_Brief_
For this exercise, copy exactly every line from the one holding "Click the View photo image icon" through the end of the data, both included. Omit pictures.

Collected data

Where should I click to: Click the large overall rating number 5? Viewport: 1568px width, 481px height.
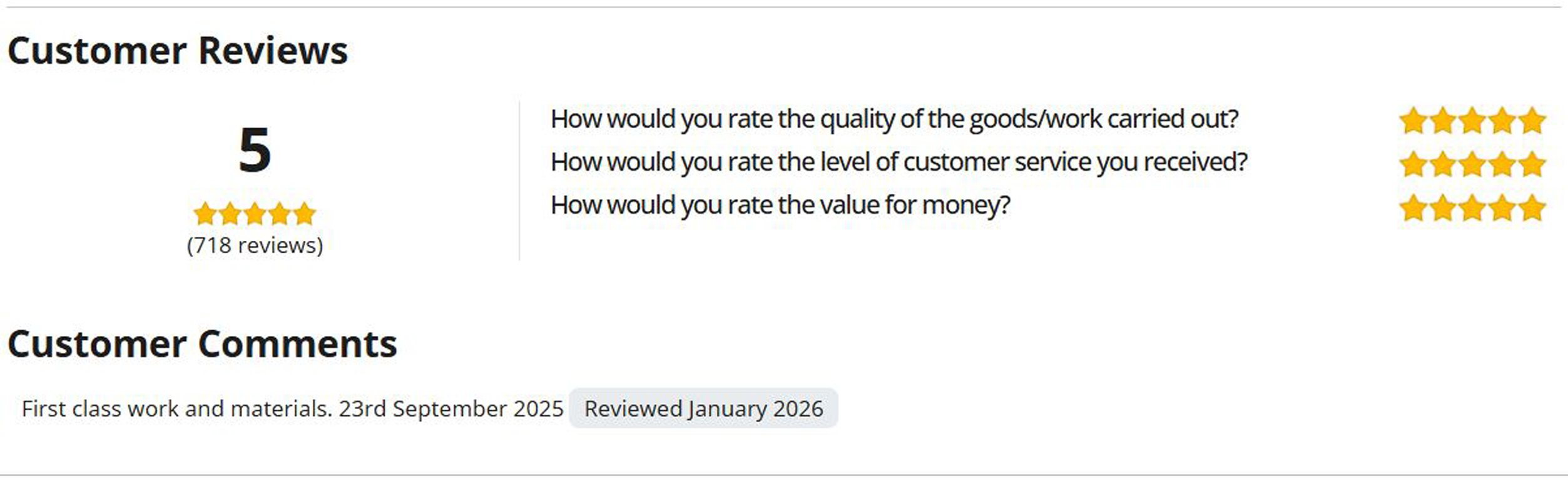coord(255,150)
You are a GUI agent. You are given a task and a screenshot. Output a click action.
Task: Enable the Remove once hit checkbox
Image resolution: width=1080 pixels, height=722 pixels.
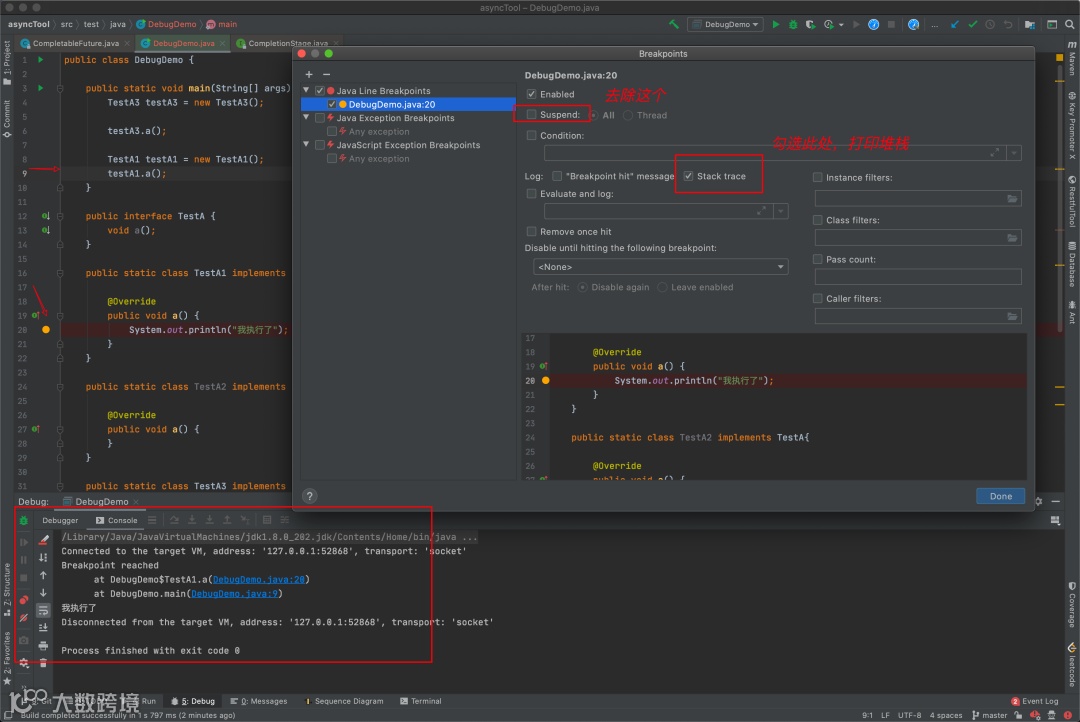point(532,231)
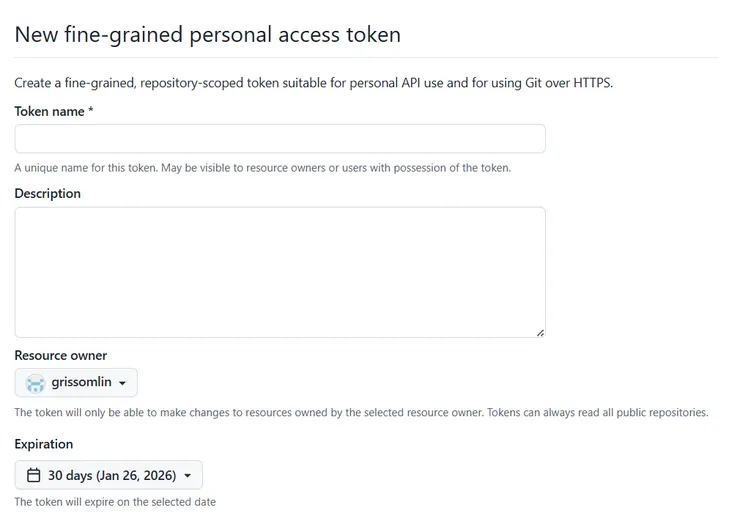Click the intro text about Git over HTTPS
This screenshot has height=527, width=740.
click(x=313, y=83)

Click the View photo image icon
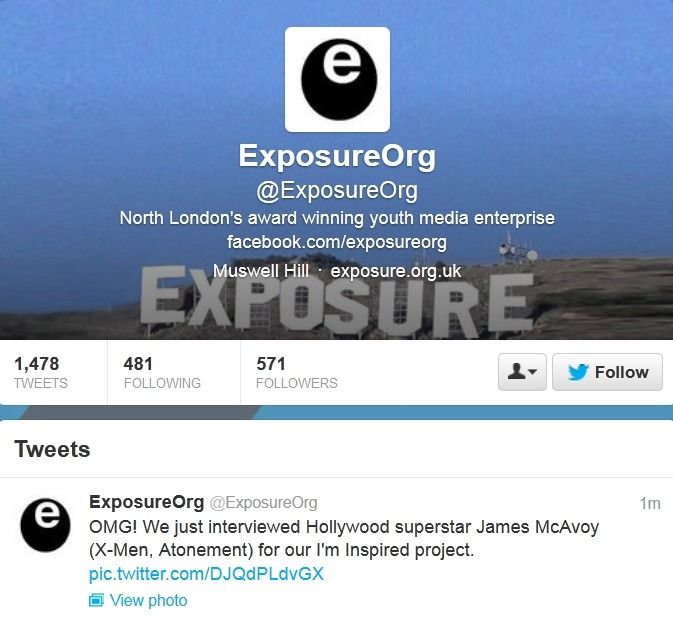(96, 600)
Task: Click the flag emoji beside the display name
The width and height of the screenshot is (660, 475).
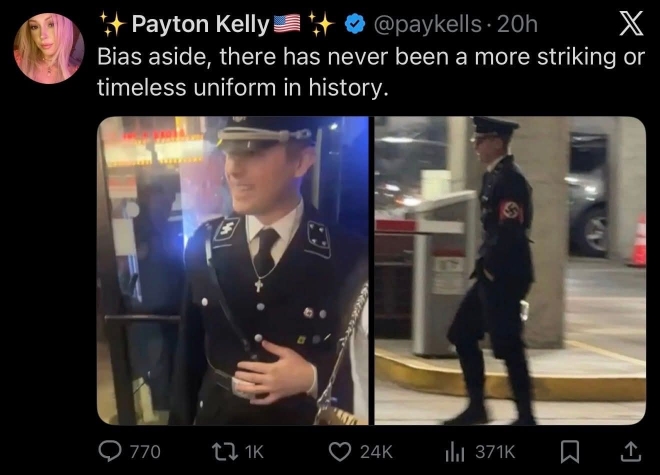Action: point(287,24)
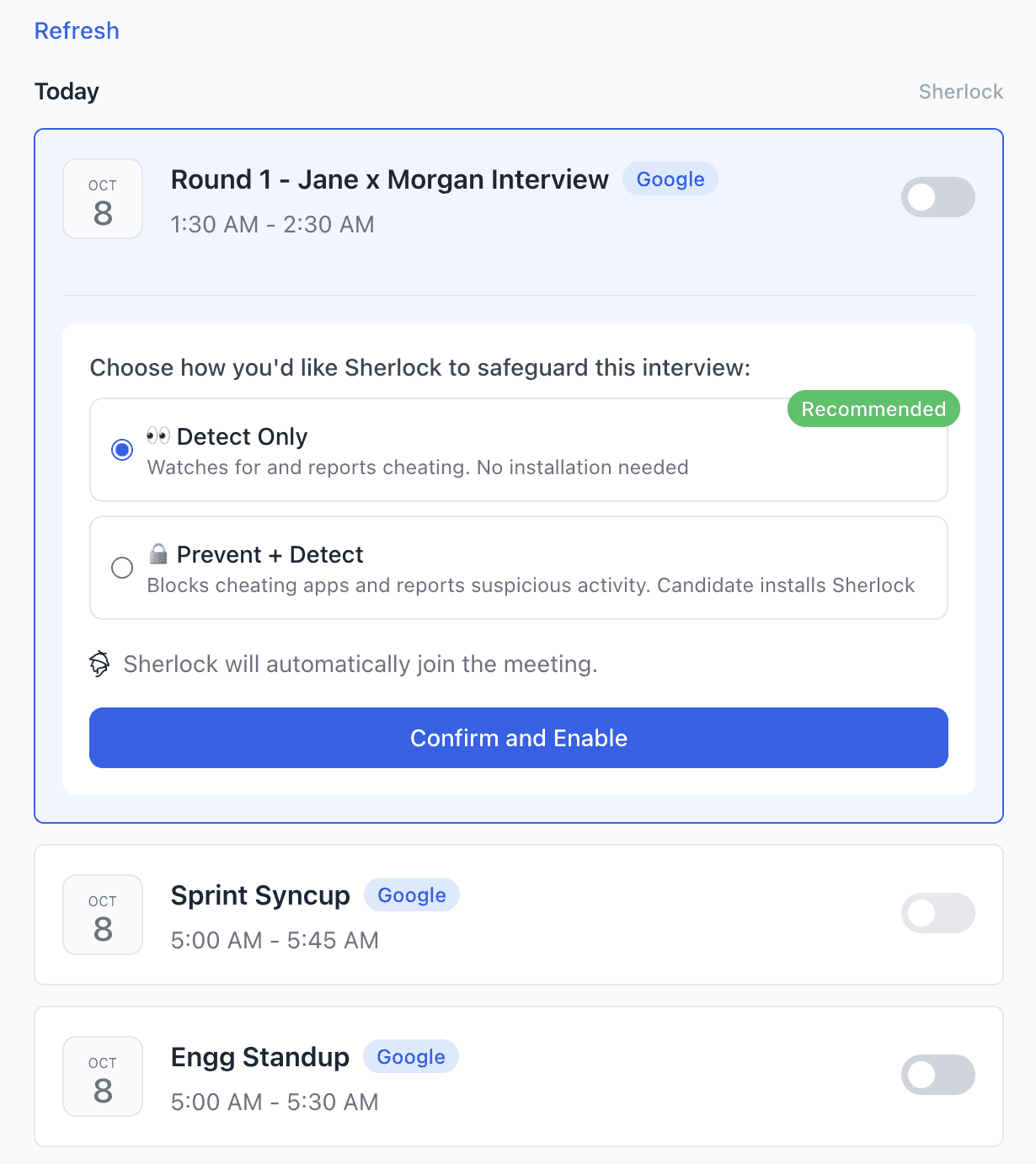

_Solution_
Click the View photo image icon
(96, 600)
Task: Click the flag emoji beside the display name
The width and height of the screenshot is (660, 475).
Action: point(287,24)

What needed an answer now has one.